Detecting bad actors/AcoustID submission groups

I don’t know if it’s intentional, but someone appears to have submitted a chunk of their music library as AcoustIDs for https://musicbrainz.org/recording/2f2e8246-1fe5-4e57-8ff3-8e082daa1847

1 Like

Just in case you don’t already know, you can also Ctrl+click or middle+click to open them quicker.

LOL indeed! :scream:

1 Like

And our friend with Big Balls has added the AcoustIDs twice meaning they don’t appear in these reports.

I clicked on about a dozen at random in that list, and all were a pair of submissions.

That is an example of somewhere a targeted bot could work.

1 Like

Sure, depending on the browser even Shift+click or Shift+Ctrl+click to change the focus to the new window or tab right away :slight_smile:

1 Like

11 posts were split to a new topic: Report that shows AcoustIDs linked to many different songs

I double checked unsuprisingly there is no user information in the data files available from Acoustid so no way to say these submissions are from one user, so only Acoustid itself could do any cleanup based on users.

3 Likes

Thanks for checking!

I was going to ask you if you could check actually, I would have been curious if your lists of ‘Possibly wrong acoustIDs’ had any overwhelmingly over-represented submission IDs.
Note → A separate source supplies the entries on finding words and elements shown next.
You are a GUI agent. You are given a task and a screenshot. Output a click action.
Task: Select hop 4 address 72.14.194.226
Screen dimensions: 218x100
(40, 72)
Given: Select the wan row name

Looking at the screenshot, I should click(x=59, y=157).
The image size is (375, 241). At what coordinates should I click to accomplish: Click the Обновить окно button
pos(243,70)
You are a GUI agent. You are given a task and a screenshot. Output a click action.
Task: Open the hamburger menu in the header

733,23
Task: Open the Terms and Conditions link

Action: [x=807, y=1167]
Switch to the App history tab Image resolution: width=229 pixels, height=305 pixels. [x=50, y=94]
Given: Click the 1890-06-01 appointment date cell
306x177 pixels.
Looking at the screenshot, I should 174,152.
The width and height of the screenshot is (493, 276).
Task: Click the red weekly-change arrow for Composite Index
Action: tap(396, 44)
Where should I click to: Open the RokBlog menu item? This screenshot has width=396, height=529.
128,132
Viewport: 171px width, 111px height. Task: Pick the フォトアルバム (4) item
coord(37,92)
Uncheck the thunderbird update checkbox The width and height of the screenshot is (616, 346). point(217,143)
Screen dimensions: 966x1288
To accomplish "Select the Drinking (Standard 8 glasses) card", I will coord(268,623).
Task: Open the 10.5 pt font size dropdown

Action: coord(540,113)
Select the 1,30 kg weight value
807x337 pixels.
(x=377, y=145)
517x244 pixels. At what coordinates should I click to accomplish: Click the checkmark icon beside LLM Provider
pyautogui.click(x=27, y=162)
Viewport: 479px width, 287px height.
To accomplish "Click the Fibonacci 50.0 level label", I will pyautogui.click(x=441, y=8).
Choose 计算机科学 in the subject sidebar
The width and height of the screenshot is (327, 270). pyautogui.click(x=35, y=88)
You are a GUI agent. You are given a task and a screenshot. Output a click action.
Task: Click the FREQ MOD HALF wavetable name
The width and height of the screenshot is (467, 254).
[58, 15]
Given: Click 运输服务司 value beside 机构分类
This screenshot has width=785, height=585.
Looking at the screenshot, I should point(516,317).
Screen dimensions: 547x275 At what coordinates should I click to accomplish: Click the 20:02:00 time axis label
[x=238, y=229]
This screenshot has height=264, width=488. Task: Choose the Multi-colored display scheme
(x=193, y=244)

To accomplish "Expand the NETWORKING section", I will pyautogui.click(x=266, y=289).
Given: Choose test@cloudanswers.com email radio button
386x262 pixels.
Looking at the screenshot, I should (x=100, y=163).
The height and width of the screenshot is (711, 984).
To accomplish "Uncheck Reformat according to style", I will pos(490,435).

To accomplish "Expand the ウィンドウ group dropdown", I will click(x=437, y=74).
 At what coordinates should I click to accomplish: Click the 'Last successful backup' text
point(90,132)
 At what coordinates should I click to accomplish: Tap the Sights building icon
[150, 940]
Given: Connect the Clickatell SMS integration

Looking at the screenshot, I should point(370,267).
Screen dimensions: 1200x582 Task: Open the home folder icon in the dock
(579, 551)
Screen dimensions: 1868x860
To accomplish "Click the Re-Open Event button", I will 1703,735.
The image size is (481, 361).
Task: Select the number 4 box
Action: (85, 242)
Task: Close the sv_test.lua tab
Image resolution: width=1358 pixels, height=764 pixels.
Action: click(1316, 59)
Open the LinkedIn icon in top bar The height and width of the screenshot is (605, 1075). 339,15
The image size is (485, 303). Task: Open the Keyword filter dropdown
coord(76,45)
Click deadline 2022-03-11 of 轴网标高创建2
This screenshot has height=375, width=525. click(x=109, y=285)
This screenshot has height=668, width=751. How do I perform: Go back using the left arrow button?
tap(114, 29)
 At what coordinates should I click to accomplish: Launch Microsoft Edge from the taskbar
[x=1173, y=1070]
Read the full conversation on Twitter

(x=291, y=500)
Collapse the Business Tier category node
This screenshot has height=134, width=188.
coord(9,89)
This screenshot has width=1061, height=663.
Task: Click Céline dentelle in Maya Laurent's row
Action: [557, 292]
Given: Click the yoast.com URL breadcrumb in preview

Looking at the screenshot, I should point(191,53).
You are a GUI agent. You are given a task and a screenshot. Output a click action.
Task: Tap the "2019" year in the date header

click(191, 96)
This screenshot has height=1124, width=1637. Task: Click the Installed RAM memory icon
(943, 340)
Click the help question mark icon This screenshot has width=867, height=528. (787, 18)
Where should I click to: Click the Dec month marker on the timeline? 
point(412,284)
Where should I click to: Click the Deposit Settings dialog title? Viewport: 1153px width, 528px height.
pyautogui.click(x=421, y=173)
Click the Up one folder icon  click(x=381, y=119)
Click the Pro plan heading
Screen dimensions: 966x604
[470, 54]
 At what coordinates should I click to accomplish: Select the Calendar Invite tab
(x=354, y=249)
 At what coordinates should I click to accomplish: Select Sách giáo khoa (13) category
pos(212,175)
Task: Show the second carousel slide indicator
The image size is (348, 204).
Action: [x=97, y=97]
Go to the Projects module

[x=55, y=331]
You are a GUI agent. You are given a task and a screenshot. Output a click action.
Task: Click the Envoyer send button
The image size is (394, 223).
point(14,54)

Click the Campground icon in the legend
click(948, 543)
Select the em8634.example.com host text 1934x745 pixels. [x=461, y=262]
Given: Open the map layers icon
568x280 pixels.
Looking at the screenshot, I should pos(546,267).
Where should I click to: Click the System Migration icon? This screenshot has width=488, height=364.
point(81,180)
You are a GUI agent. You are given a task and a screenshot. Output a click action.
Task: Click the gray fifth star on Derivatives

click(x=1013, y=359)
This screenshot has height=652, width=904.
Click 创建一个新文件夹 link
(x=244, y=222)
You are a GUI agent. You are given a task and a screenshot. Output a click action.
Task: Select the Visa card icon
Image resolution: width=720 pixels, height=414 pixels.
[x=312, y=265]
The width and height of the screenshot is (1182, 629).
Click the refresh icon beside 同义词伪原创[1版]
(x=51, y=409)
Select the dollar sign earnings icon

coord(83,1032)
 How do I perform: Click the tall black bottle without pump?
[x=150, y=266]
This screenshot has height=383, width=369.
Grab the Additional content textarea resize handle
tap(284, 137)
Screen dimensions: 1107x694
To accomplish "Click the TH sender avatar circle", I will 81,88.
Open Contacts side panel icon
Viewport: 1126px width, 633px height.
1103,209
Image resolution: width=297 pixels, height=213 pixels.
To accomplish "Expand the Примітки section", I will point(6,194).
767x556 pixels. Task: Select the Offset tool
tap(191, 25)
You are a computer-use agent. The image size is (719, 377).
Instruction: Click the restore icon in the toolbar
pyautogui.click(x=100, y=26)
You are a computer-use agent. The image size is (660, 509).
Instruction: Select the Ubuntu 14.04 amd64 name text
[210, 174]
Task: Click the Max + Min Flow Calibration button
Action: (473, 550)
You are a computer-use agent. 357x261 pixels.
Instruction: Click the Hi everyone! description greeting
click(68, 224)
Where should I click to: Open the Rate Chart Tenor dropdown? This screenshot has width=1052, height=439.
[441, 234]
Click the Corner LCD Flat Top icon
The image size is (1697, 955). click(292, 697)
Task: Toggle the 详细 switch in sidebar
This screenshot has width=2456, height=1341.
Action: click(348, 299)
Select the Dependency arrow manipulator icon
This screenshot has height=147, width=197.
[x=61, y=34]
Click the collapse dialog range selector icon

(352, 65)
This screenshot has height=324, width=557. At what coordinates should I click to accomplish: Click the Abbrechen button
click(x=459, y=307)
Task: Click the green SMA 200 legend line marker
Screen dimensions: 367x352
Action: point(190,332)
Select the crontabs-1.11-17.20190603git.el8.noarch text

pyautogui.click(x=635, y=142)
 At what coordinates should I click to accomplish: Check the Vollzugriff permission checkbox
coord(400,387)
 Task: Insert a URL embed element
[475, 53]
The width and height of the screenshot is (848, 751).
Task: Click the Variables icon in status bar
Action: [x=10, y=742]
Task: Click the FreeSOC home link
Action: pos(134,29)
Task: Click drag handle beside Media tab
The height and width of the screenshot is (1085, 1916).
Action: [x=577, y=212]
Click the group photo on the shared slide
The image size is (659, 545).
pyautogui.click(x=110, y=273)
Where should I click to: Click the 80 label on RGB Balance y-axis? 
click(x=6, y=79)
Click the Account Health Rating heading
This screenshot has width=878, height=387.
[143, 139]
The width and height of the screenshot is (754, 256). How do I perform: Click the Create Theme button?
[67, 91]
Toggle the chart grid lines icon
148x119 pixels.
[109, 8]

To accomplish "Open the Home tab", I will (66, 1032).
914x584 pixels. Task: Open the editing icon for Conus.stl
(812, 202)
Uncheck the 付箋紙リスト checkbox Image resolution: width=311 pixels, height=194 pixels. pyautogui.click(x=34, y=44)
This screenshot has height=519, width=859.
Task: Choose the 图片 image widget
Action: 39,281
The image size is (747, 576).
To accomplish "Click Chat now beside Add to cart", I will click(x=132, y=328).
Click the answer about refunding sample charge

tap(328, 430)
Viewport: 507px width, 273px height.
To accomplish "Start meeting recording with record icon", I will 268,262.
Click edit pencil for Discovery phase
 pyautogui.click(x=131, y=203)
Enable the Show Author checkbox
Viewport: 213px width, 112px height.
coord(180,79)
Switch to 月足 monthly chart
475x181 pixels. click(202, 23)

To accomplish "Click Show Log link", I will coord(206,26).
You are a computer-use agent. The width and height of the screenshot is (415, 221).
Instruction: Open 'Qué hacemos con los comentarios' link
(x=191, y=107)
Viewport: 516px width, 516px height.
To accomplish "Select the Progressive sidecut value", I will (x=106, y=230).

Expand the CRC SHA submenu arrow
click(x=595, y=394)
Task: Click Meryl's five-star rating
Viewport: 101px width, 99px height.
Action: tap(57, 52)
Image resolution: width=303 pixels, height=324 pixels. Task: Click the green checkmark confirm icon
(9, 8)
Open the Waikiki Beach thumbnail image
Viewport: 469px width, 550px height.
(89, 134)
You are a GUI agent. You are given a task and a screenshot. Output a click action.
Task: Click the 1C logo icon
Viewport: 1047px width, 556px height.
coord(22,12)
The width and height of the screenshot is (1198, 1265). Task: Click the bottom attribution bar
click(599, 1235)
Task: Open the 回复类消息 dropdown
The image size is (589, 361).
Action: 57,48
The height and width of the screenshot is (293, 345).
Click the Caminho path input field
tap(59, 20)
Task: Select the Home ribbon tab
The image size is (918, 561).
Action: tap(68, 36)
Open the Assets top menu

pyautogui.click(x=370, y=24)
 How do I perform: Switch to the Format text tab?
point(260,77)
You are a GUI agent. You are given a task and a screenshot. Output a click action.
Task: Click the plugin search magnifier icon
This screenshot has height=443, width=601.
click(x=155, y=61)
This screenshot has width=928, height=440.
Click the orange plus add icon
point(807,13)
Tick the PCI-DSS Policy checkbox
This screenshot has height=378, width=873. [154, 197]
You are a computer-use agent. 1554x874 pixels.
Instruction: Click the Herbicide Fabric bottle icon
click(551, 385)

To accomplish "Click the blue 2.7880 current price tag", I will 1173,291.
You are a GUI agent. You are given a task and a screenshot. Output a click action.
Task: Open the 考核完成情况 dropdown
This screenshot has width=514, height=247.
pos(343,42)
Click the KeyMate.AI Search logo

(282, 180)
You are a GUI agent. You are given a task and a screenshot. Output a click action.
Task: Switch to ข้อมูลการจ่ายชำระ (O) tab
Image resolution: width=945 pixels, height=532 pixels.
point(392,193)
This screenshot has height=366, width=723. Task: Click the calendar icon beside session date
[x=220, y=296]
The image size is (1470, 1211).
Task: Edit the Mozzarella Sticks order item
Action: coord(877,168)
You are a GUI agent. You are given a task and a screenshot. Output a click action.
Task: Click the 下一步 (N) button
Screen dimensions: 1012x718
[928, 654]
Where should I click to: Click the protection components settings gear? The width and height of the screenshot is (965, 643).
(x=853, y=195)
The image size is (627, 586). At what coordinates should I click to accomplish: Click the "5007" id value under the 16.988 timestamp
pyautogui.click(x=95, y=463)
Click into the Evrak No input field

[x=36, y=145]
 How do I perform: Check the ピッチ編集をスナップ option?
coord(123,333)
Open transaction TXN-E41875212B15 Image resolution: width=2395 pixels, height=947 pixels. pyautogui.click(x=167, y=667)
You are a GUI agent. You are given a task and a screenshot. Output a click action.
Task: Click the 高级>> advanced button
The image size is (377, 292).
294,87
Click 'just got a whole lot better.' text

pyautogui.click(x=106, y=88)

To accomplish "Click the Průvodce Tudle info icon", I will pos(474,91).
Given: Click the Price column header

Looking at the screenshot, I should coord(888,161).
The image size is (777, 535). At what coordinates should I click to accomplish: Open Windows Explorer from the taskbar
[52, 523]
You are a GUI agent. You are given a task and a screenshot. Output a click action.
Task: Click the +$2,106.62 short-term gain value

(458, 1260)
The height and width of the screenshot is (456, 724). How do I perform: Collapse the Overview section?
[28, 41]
Without that data being available this thread becomes nothing more than a nice thought experiment however music plays and thread floats up into the clouds

Personally these recent threads have made me reconsider if I would spend any time tidying AcoustIDs. Very easy and quick to mess with (accidentally or on purpose), very time consuming to fix :thinking:

2 Likes

Hmm, I would think the opposite actually, most of the potential bad matches are so obvious that not alot of brainz effort has to be engaged in removing them, it is just the physical process of removing them, in the last couple of weeks I have removed about a thousand of them.

You start to see patterns, for example a song by Steros MCs often come up as a single match, when I see that I know its wrong. I am currently working on importing fingerprint lengths into my database, once this is done (alot of data to download and process) I can then compare the track length of the mbrecording to the fingerprint range to further confirm that it is a bad match and produce a report to show this.

The largest report has 21,000 rows, but this is out of 15M acoustid/musicbrainz pairings. I would guess there are no more than 100,000 bad pairings in total, and this would give an error rate of 1% , so really Acoustid is pretty accurate and it would just take a short term concerted effort to get on top of this.

2 Likes

Wow that’s really not bad!

I could add another 100k bad pairings in an afternoon though? :grimacing:

Well you possibly could, but I dont think anyone is attempting sabotage (certainly not on that scale)

My own approach is to be positive and try and solve the issue. Of course it will not be 100% correct, but then neither is MusicBrainz (or probably any other database).

6 Likes

It is a shame the data dumps don’t provide an anonymous user id, that way could look for groupings by a particular user without having or needing any knowledge of the particular user, raised Provide anonymised user id for acoustid/mbid pair submissions · Issue #77 · acoustid/acoustid-server · GitHub for consideration.

1 Like